▶ Work item: Please restate the records that follow exactly, skipping their images.

▶ Extracted data:
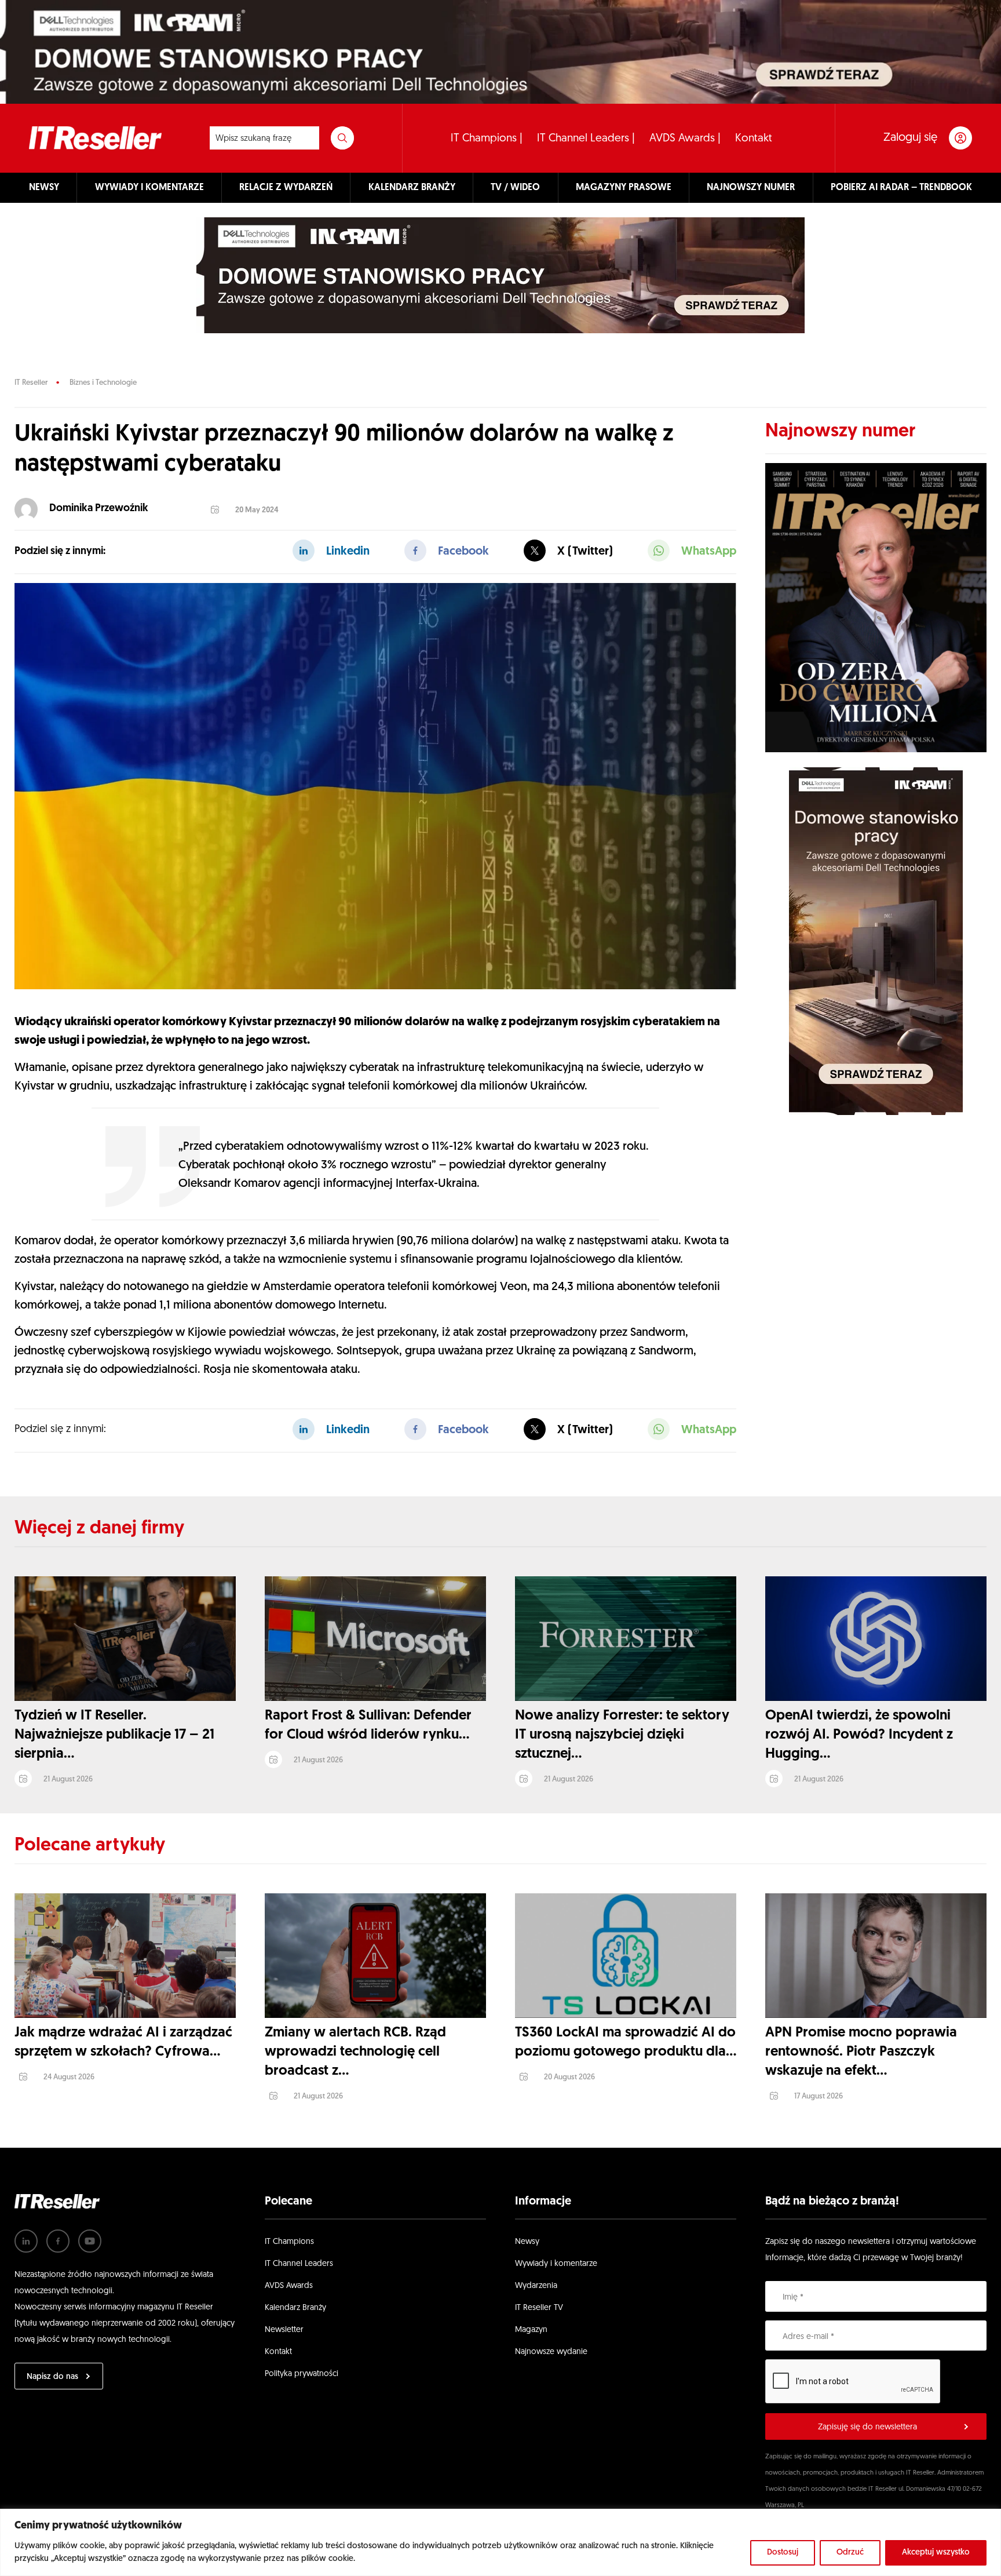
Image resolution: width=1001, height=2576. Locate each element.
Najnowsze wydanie (551, 2352)
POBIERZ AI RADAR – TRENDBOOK (901, 187)
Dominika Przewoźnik (98, 509)
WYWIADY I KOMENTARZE (149, 187)
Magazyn (531, 2330)
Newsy (527, 2242)
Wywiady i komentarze (556, 2264)
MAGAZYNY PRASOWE (623, 187)
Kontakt (753, 138)
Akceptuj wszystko (936, 2552)
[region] (500, 2542)
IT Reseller (31, 383)
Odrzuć (850, 2552)
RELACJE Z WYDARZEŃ (286, 187)
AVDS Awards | (685, 138)
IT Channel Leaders (299, 2264)
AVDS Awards (289, 2286)
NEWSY (44, 187)
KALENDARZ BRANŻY (411, 187)
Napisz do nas (52, 2377)
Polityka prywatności (301, 2374)
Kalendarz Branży (295, 2308)
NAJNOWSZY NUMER (751, 187)
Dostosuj (782, 2552)
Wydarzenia (536, 2286)
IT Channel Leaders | (586, 138)
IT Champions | (487, 138)
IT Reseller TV (539, 2308)
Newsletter (284, 2330)
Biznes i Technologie (103, 383)
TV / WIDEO (515, 187)
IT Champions (289, 2242)
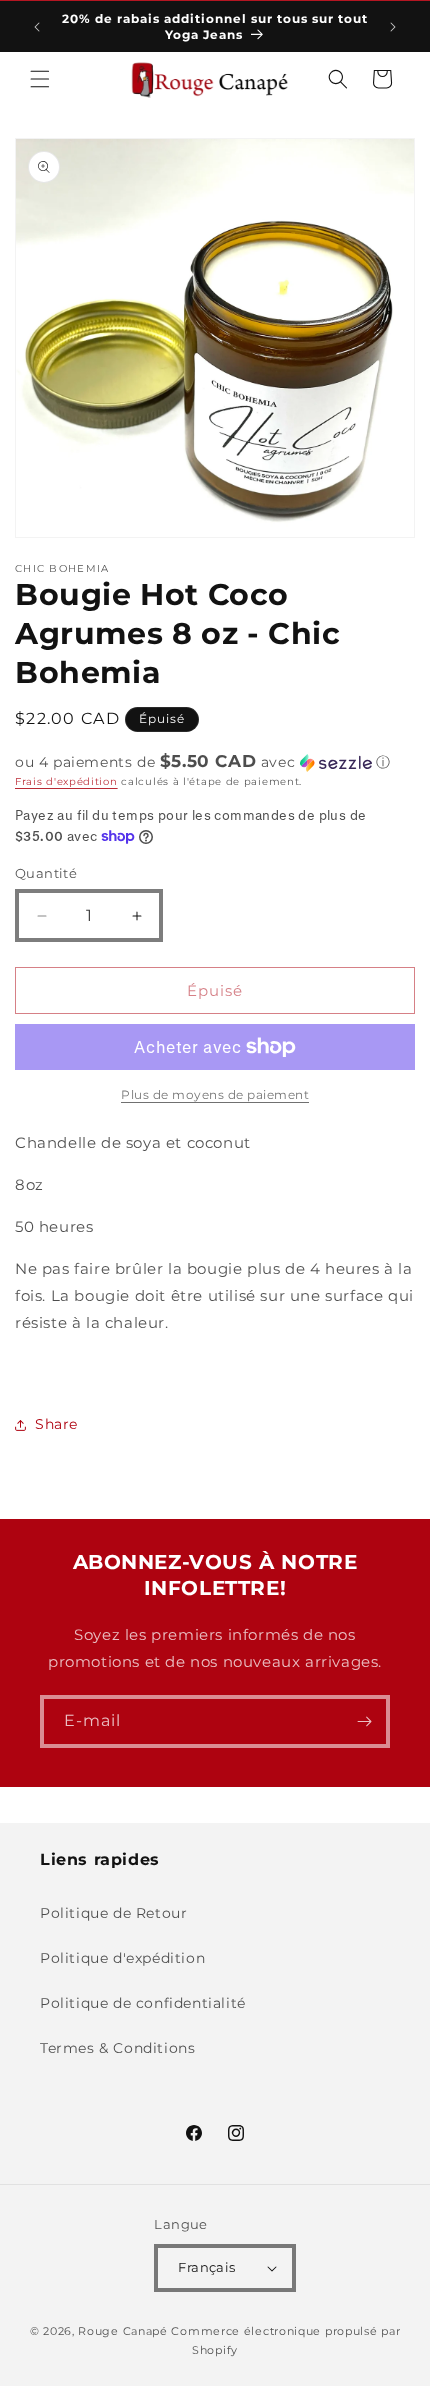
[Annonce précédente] (37, 27)
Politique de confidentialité (143, 2003)
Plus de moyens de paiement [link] (215, 1094)
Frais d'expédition (66, 781)
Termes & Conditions (117, 2048)
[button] (40, 79)
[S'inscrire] (364, 1721)
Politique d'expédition (122, 1958)
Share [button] (56, 1424)
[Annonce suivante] (393, 27)
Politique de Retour (113, 1913)
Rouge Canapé (124, 2331)
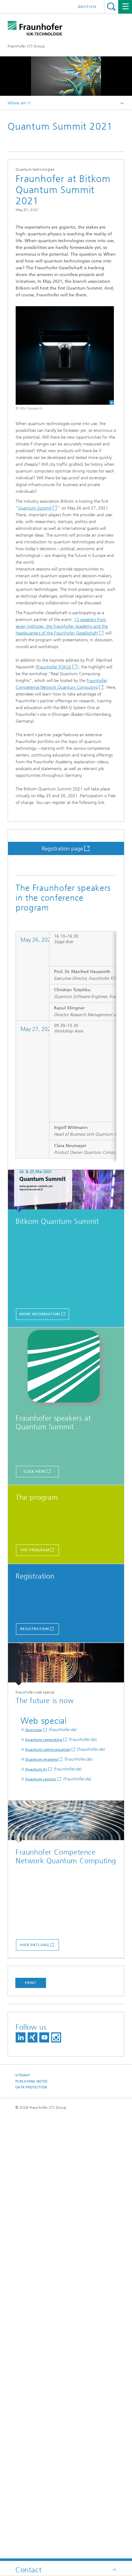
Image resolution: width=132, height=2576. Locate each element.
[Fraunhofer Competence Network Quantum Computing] (66, 1822)
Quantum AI (36, 1769)
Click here (35, 1471)
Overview (33, 1730)
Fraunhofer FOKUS (54, 667)
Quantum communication (47, 1749)
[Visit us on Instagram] (56, 2037)
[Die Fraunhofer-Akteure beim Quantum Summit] (66, 1368)
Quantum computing (43, 1740)
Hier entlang (34, 1945)
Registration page (62, 848)
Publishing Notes (31, 2081)
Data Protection (31, 2087)
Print (31, 1983)
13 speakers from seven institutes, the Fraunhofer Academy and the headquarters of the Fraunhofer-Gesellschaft (62, 626)
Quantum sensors (40, 1779)
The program (34, 1550)
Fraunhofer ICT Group (26, 46)
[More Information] (66, 1191)
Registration (34, 1629)
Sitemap (22, 2075)
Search (111, 6)
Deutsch (87, 7)
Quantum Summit (35, 508)
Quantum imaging (41, 1759)
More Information (39, 1314)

▶ Task answer:
Image resolution: width=1001, height=2576. Locate each element.
Najnowsze wydanie (551, 2352)
POBIERZ AI RADAR – TRENDBOOK (901, 187)
Dominika Przewoźnik (98, 509)
WYWIADY I KOMENTARZE (149, 187)
Magazyn (531, 2330)
Newsy (527, 2242)
Wywiady i komentarze (556, 2264)
MAGAZYNY PRASOWE (623, 187)
Kontakt (753, 138)
Akceptuj wszystko (936, 2552)
[region] (500, 2542)
IT Reseller (31, 383)
Odrzuć (850, 2552)
RELACJE Z WYDARZEŃ (286, 187)
AVDS Awards | (685, 138)
IT Channel Leaders (299, 2264)
AVDS Awards (289, 2286)
NEWSY (44, 187)
KALENDARZ BRANŻY (411, 187)
Napisz do nas (52, 2377)
Polityka prywatności (301, 2374)
Kalendarz Branży (295, 2308)
NAJNOWSZY NUMER (751, 187)
Dostosuj (782, 2552)
Wydarzenia (536, 2286)
IT Channel Leaders | (586, 138)
IT Champions | (487, 138)
IT Reseller TV (539, 2308)
Newsletter (284, 2330)
Biznes i Technologie (103, 383)
TV / WIDEO (515, 187)
IT Champions (289, 2242)
[Annonce précédente] (37, 27)
Politique de confidentialité (143, 2003)
Plus de moyens de paiement [link] (215, 1094)
Frais d'expédition (66, 781)
Termes & Conditions (117, 2048)
[button] (40, 79)
[S'inscrire] (364, 1721)
Politique d'expédition (122, 1958)
Share [button] (56, 1424)
[Annonce suivante] (393, 27)
Politique de Retour (113, 1913)
Rouge Canapé (124, 2331)
Image resolution: width=132, height=2576. Locate each element.
[Fraunhofer Competence Network Quantum Computing] (66, 1822)
Quantum AI (36, 1769)
Click here (35, 1471)
Overview (33, 1730)
Fraunhofer FOKUS (54, 667)
Quantum communication (47, 1749)
[Visit us on Instagram] (56, 2037)
[Die Fraunhofer-Akteure beim Quantum Summit] (66, 1368)
Quantum computing (43, 1740)
Hier entlang (34, 1945)
Registration page (62, 848)
Publishing Notes (31, 2081)
Data Protection (31, 2087)
Print (31, 1983)
13 speakers from seven institutes, the Fraunhofer Academy and the headquarters of the Fraunhofer-Gesellschaft (62, 626)
Quantum sensors (40, 1779)
The program (34, 1550)
Fraunhofer ICT Group (26, 46)
[More Information] (66, 1191)
Registration (34, 1629)
Sitemap (22, 2075)
Search (111, 6)
Deutsch (87, 7)
Quantum Summit (35, 508)
Quantum imaging (41, 1759)
More Information (39, 1314)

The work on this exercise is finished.